春 白雉の献上と安漢公の号
- 春正月、越裳氏が通訳を重ねて白い雉一羽、黒い雉二羽を献じた。莽が益州にほのめかして献じさせたものである。
- 群臣が奏上して、莽の功徳は周公に比すべきであり、安漢公の号を賜って三万戸を加増すべきだとした。莽は加封を辞退した。孔光らは擁立の策を定めて宗廟を安んじた功でみな加増された。
- 二月丙辰、太傅の孔光を太師、車騎将軍の王舜を太保、大司空左将軍の甄豊を少傅とした。
- もと東平王雲の太子であった開明を王に立て、もと桃郷頃侯の子の成都を中山王とした。宣帝の玄孫の信ら三十六人を列侯に封じた。漢初からここまでに王子で侯となった者は合わせて四百八十人である。
- 諸侯王・関内侯・列侯で、子がなく孫がある者、あるいは同母兄弟の子がある者は、みな家督を継ぐことを認めた。
三月以降 官制と怪異
- 三月、羲和の官を置いて秩二千石とし、外史・閭師を秩六百石として教化を布いた。
- 朔方の広牧で女子の趙春が死に、納棺して六日後に棺の外に出ていた。自分は死んだ夫と父に会い、二十七歳だからまだ死ぬべきではないと言われた、と語った。志には、死者がまた生き返るのは、極まった陰が陽となり、下の者が上に立つ兆である、とある。
- 丙辰、義陵の寝で神衣が匣の中からひとりでに出て、外の牀の上にあった。
- 夏五月丁巳朔、日蝕があった。天下に赦を行った。
- 帝の母である中山孝王の姫を尊んで后とし、帝の外舅の衛宝とその弟の玄に関内侯の爵を与えた。帝の妹四人はいずれも「君」と号し、食邑はそれぞれ二千戸とした。
- 周公の後裔の公孫相如を褒魯侯、孔子の後裔の孔均を褒成侯に封じ、孔子に褒成宣尼公と追謚した。
- 六月、長安の女子が二つの頭を持つ児を生んだ。頸は別々で顔は向き合い、四本の腕が一つの胸につながって前を向き、尻の上に長さ二寸の目があった。

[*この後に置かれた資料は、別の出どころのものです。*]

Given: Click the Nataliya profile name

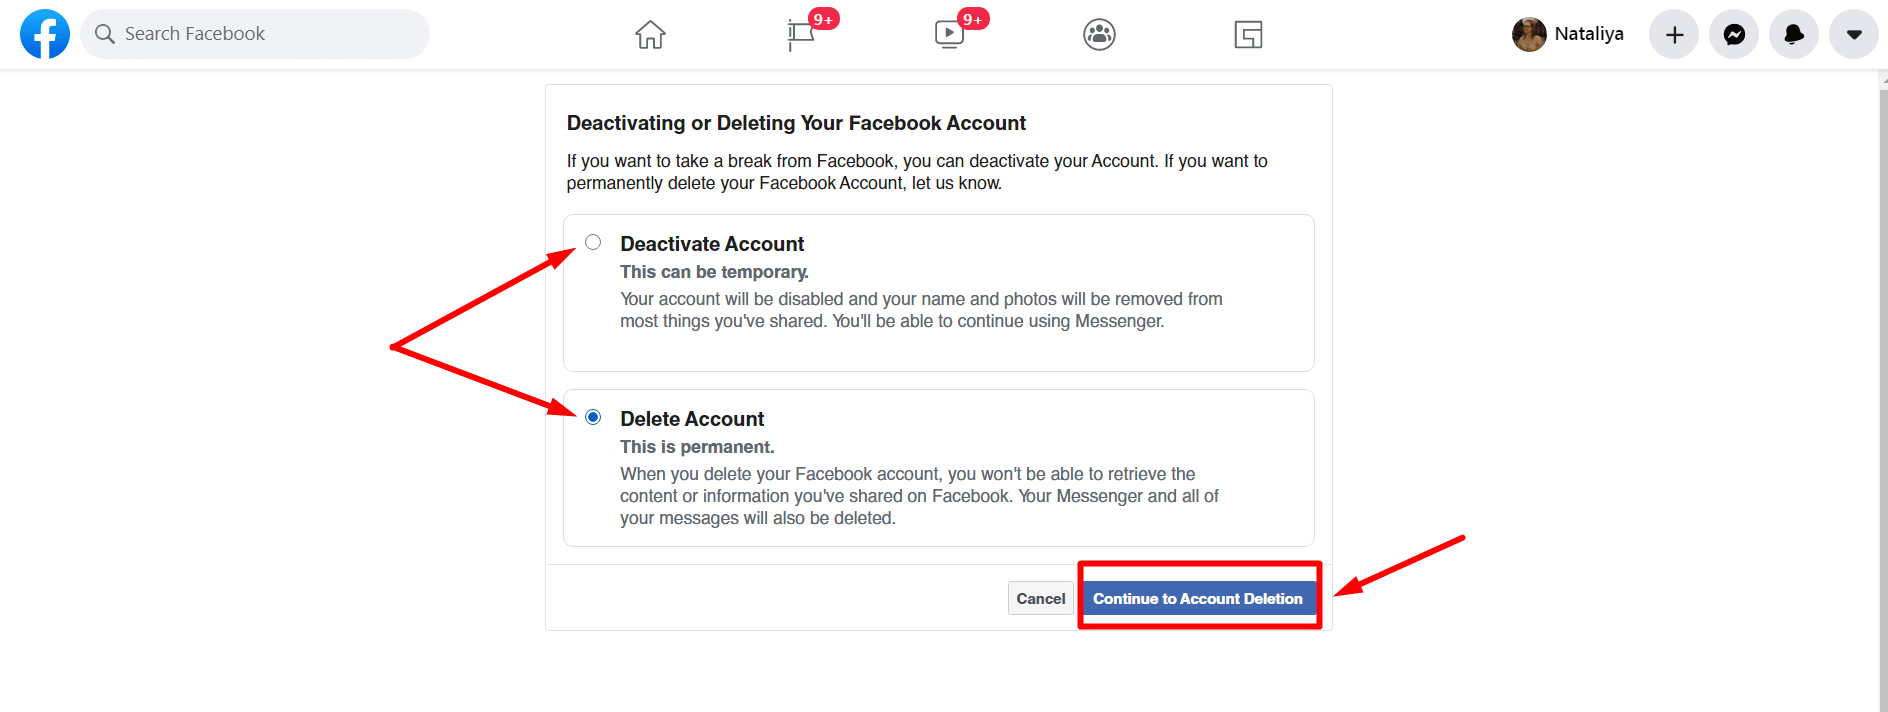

- 志には、およそ妖異が起こるのは正道を失ったことを譴めるためで、それぞれその類を象る、とある。頭が二つなのは上が一つでないこと、手が多いのは下が僭越であること、足が少ないのは任に堪えないこと、下半身が上に生じるのは不敬、上半身が下に生じるのは狎れ侮ること、生まれてすぐ大きいのは成長が速すぎること、生まれてすぐ物を言うのは虚飾を好むこと。諸々の妖異はこの類推で解ける。人が改めなければ凶事となる、と。
- 秋九月、天下の徒刑者に赦を行った。